If your parents are (‘AA’, ‘AA’), (‘AA’, ‘Aa’), or (‘AA, ‘aa’), you have a 100% chance of getting an allele. If your parents are (‘Aa’, ‘Aa’), you have a 75% chance of getting an allele. If your parents are (‘Aa’, ‘aa’), you have a 50% chance of getting an allele.

The core of my code looks like this:

        for x in range(trial_size):
            parents = random.choice(possible_pairs)
            if parents in (('AA', 'AA'), ('AA', 'Aa'), ('AA', 'aa')):
                count += 1
            if parents == ('Aa', 'Aa'):
                count += .75
            if parents == ('Aa', 'aa'):
                count += .50
        return str(round((count/trial_size), 3))

The full code is here.

Python concepts

This is the first time during Project Rosalind that I’ve used the random library.

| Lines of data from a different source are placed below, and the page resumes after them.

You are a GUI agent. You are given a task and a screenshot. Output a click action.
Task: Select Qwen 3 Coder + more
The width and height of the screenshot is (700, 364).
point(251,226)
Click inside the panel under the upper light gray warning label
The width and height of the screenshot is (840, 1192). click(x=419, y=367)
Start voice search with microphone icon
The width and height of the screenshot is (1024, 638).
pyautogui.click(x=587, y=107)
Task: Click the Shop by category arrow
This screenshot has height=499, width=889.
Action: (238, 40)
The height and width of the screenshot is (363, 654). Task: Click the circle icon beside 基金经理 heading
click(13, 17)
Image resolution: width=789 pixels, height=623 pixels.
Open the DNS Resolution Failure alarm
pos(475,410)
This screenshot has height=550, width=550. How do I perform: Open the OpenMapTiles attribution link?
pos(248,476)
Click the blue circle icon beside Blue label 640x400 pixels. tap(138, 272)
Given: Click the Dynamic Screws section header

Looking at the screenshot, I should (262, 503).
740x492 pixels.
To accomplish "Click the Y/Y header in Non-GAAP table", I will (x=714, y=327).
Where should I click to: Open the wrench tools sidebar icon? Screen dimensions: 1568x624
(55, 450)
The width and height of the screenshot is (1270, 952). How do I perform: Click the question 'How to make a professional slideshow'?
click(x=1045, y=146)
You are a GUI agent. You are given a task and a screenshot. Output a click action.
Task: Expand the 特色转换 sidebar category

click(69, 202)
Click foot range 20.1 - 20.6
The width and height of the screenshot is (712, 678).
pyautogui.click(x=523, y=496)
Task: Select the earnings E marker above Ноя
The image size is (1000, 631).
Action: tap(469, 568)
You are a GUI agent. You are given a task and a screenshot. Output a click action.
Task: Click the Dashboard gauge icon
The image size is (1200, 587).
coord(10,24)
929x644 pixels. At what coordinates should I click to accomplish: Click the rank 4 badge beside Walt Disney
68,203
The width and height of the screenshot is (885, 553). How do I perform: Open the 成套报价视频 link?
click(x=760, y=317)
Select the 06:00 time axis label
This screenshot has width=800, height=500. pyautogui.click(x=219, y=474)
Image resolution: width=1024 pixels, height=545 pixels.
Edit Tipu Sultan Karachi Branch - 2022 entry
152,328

I used the choice(seq) method.

There is a whole rich history of the quest for randomness in mathmatics. Specifically, I enjoyed reading about the Hot Lotto fraud scandal, where an official in charge of validating the randomness of the lottery drawing snuck a back door into the software that generated the lottery numbers.

Bioinformatics concepts

I learned about the genotype-phenotype distinction, which was helpful in understanding why the Punnett Squares work the way they do.